Ankara aerospace facility attackers belong to PKK: Turkey
ERBIL, Kurdistan Region - Turkey’s interior ministry said on Thursday that it has confirmed that both assailants killed during an attack on an aerospace facility in Ankara the day before are members of the Kurdistan Workers’ Party (PKK).
Interior Minister Ali Yerlikaya said in posts on X that “Ali Orek, codename Rojger, a member of the PKK terrorist organization” was identified as the male attacker, while “Mine Sevjin Alcicek” was the female attacker and belonged to the same organization.
The Turkish Aerospace Industries Inc. (TAI) facilities in Ankara’s northern Kahramankazan district were attacked on Wednesday. Turkish authorities said two attackers were “neutralized” and an investigation was being launched.
“It became clear that both terrorists who attacked TAI were members of the PKK,” Yerlikaya added, saying that Ankara is determined to “eradicate from our lands the treacherous terrorist organization that threatens the unity, solidarity and peace of our country.”
No group has claimed responsibility for the attack.
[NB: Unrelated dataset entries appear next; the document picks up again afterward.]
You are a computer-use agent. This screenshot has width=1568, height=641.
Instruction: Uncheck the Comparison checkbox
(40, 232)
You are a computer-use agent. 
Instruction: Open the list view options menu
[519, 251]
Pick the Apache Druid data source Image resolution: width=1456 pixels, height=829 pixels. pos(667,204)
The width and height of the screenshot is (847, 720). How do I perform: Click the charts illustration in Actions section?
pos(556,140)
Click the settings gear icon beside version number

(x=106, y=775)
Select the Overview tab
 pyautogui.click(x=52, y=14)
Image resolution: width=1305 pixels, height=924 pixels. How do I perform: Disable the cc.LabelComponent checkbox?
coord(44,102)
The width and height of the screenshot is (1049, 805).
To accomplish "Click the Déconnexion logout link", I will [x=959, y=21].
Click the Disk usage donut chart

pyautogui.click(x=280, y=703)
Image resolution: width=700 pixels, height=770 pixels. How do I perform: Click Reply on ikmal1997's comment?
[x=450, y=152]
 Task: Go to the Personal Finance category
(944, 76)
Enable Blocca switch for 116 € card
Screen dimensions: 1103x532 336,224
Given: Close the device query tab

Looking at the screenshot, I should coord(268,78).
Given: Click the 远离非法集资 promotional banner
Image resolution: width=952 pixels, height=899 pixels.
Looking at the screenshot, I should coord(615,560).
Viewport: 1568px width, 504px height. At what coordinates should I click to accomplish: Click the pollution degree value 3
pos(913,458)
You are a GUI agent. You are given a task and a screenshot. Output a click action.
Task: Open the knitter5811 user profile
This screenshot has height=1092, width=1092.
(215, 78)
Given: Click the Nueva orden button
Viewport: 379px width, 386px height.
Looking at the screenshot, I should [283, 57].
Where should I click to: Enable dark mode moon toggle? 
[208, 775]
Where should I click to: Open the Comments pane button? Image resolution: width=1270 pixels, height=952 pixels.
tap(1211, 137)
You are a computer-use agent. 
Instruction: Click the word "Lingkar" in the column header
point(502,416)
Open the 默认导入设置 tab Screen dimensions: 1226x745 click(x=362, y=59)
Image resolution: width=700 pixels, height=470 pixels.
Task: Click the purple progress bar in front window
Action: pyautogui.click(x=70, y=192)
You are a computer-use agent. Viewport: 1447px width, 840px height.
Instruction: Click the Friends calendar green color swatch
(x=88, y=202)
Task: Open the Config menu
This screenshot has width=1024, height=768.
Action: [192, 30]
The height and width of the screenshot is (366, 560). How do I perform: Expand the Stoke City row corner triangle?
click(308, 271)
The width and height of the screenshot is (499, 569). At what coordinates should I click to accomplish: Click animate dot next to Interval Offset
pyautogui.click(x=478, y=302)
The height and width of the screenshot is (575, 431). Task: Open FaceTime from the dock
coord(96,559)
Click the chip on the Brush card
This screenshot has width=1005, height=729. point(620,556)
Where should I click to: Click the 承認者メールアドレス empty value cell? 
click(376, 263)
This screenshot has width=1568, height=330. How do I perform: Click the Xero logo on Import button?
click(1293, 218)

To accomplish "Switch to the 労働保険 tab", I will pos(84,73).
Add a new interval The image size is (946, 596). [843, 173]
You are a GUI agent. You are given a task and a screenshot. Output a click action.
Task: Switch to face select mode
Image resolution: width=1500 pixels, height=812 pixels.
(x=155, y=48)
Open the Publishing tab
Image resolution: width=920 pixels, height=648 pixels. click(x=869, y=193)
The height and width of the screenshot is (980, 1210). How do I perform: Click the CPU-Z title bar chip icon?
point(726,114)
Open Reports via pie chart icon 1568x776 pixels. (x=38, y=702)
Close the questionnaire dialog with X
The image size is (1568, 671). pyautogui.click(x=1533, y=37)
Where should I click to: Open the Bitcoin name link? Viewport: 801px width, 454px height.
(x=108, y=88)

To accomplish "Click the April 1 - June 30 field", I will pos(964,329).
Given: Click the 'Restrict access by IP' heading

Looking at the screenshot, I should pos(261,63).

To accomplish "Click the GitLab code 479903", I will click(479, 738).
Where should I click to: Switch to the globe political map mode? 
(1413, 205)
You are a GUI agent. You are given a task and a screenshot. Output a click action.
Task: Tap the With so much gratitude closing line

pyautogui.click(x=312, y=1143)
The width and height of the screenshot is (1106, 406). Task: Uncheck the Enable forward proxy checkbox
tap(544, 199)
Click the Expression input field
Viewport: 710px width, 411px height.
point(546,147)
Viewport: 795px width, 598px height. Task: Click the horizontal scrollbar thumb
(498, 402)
The attack occurred as efforts have been discussed for a resumption of stalled peace talks to end decades of conflict in Turkey.
On Tuesday, Nationalist Movement Party (MHP) leader Devlet Bahceli proposed allowing the Kurdistan Workers' Party (PKK) leader Abdullah Ocalan, who has been imprisoned since 1997, to address the Turkish parliament and declare that the PKK has been eradicated and dissolved.
Bahceli, whose ultranationalist party is an ally of Turkish President Recep Tayyip Erdogan’s Justice and Development Party (AKP), added that Ocalan should benefit from the “right to hope” principle that provides the possibility of conditional release for prisoners, taking their behavior into account.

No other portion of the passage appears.